DUBAI (Reuters) -World leaders descended on the United Arab Emirates on Sunday to offer condolences to new leader Sheikh Mohammed bin Zayed al-Nahyan on the death of his half-brother President Khalifa bin Zayed in a show of support to a key regional player.
Sheikh Mohammed, now ruler of wealthy Abu Dhabi emirate, steered the Western-allied Gulf state, an OPEC oil producer and regional business hub, for years before being named the UAE’s third president by a federal supreme council on Saturday.
French President Emmanuel Macron, whose country holds lucrative business and military ties with the UAE, told Sheikh Mohammed in Abu Dhabi that the UAE could “count on France’s friendship” and discussed the Ukraine conflict, the Elysee said.
Israeli President Isaac Herzog said before heading to the Emirati capital that the establishment of ties between the UAE and Israel two years ago was an asset for the whole region built by “bold and groundbreaking leaders”, including Khalifa.

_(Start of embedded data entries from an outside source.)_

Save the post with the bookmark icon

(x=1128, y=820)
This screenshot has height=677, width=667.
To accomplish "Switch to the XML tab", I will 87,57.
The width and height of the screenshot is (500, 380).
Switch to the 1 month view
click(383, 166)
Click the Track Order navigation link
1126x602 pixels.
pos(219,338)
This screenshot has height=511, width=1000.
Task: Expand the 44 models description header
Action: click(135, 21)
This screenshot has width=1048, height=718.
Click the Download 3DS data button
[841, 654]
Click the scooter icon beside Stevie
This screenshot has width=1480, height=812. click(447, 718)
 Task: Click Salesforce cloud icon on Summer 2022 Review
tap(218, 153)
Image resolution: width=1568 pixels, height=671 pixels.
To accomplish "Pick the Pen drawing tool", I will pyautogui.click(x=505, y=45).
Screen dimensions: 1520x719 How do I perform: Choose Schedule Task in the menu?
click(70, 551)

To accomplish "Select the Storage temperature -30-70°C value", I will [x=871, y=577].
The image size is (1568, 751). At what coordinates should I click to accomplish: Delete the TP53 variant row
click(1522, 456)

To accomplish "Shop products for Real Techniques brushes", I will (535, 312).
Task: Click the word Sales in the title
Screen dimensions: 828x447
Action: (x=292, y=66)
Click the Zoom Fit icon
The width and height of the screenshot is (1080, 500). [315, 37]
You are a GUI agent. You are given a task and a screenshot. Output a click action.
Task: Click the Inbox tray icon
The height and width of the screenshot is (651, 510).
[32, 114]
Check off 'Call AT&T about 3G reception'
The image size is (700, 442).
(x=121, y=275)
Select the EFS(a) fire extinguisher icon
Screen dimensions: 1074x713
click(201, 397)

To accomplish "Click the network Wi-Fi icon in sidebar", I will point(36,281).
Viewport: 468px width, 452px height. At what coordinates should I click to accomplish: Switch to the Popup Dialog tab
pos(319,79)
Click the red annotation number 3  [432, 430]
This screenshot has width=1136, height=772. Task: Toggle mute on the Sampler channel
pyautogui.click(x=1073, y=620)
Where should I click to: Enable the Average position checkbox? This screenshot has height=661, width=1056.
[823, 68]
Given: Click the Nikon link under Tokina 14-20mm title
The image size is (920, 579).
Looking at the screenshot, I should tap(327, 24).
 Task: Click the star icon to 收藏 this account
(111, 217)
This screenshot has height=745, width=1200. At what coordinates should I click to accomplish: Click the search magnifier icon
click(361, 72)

The UAE, along with Bahrain, upended decades of Arab consensus by forging relations with Israel, creating a new anti-Iran axis in the region and drawing Palestinian ire.
Palestinian President Mahmoud Abbas traveled to the UAE to offer his condolences while Britain’s Prime Minister Boris Johnson was due later on Sunday in Abu Dhabi.
Qatar’s Emir Sheikh Tamim bin Hamad al-Thani also visited and met with Sheikh Mohammed, the Qatari Amiri Diwan said, in a first such a visit since 2017 when the UAE and Saudi Arabia imposed a boycott on Doha.
Doha and Abu Dhabi had been for years locked in a bitter rivalry over the role of political Islam in the Muslim world. The rift was partially resolved last year.
U.S. President Joe Biden, whose administration has had fraught ties with the UAE and Saudi Arabia, will be represented by Vice President Kamala Harris, due to visit on Monday.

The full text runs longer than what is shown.